Your second home can be bought in england by cash from a french mortage tied to a french home.
different mortgage solutions exists, I have outlined some below

(Note : I would also suggest you read : http://umgarticles.atspace.com/mortgage..

Pension Plan
Using a pension plan to accumulate the balance of your mortgage is a tax free saving scheme. The balance of your house will be saved over a period of time until you can pay your final balance. If you do intend to use a pension fund to save for the balance of your house, consideration should be taken into account to open another pension fund for retirement purposes too.

ISA Plan
With an ISA plan you invest in stocks and shares via an Individual Savings Account (ISA) - which is a tax-free method of saving. This method of saving may not be suitable for most borrowers. Before considering this option you should consult with an independent financial adviser.
Endowment
An endowment is still the most common type of interest only mortgage which also provides life assurance cover and a fixed payment for investment. The endowment policy along with the interest only mortgage should in effect end at the same time, leaving you with the ownership of your home and nothing to pay. Endowments have undergone much criticism; this is due to investors being promised high returns from their investments.

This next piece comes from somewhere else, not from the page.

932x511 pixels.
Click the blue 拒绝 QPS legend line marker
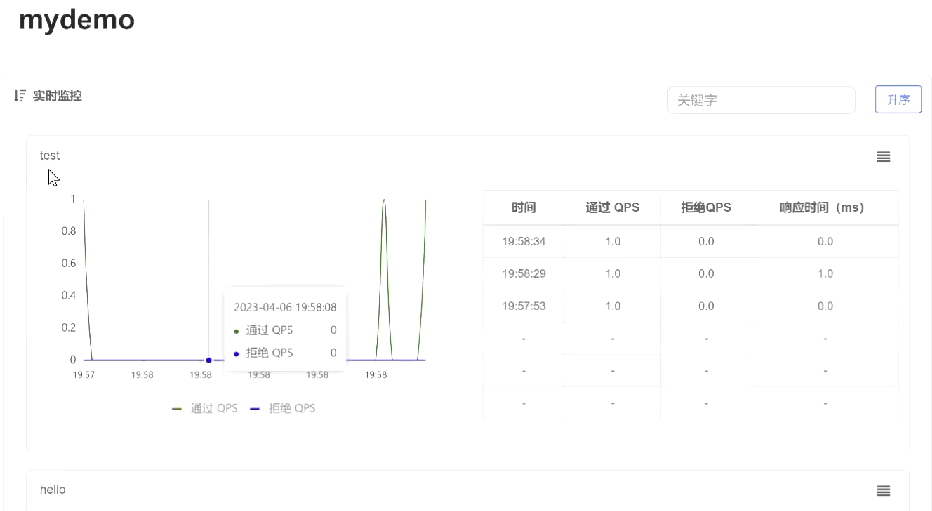pos(255,409)
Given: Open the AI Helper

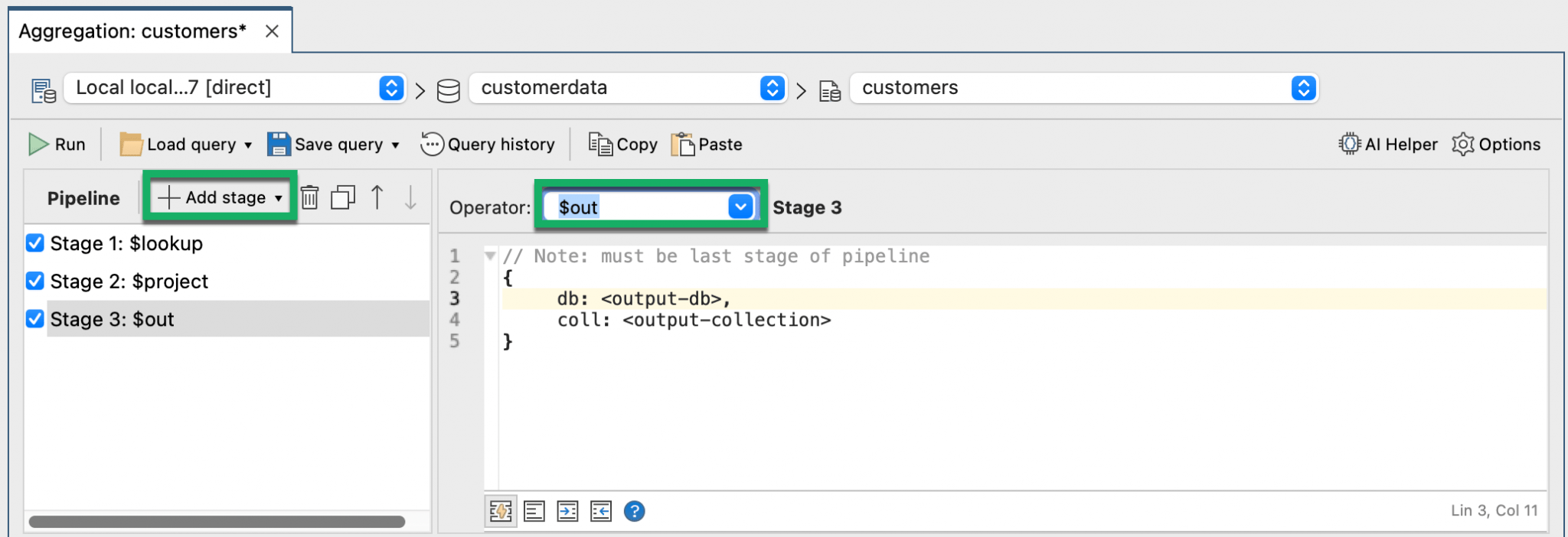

However lately this has not been the case, borrowers have found their investments have been as good as expected and a shortfall in the end amount of invested cash will not match the amount owed on the current property.
Taking into account the recent problems that have arisen regarding endowment policies it is worth remembering that returns on endowment policies have been pretty good, however you do need to see the term out in full. Also endowments do provide life assurance as part of the actual policy, so in the unfortunate event of a death the mortgage balance is paid in full.
Advantages of an interest only mortgage
• Your investments and savings could accumulate more than the required amount to cover the final payment; this could leave you more cash for your own personal use.
• Some plans have good tax benefits and help reach the required amount it a quicker and cheaper rate.
Disadvantages of an interest only mortgage
• In the unfortunate event of your investments not acquiring the designated amount of cash to cover the loan repayment, the investor could face a shortfall which they will then need to pay. If you are worried about a shortfall on your investment, you should keep in touch with your investor and request regular updates on the situation of your endowment. If the worst comes to the worst, you can increase payments to compensate for the loss of investment.
• Cashing in your endowment, ISA or pension could have adverse effects on the amount of money you have saved over the past however many years. If you do decide to cash in any existing policies you may be subjected to a penalty, this could be a cash amount specified by the investment company/lender. Please seek professional advice if you are worried about the end results of your finances, don’t be too hasty as most policies accumulate more of the cash in the final year

for a complete informational package I suggest you visit one of the many mortgage informational sites the best free one in my opinion is :

also read http://umgarticles.atspace.com/mortgage..

The answers post by the user, for information only, UKQnA.com does not guarantee the right.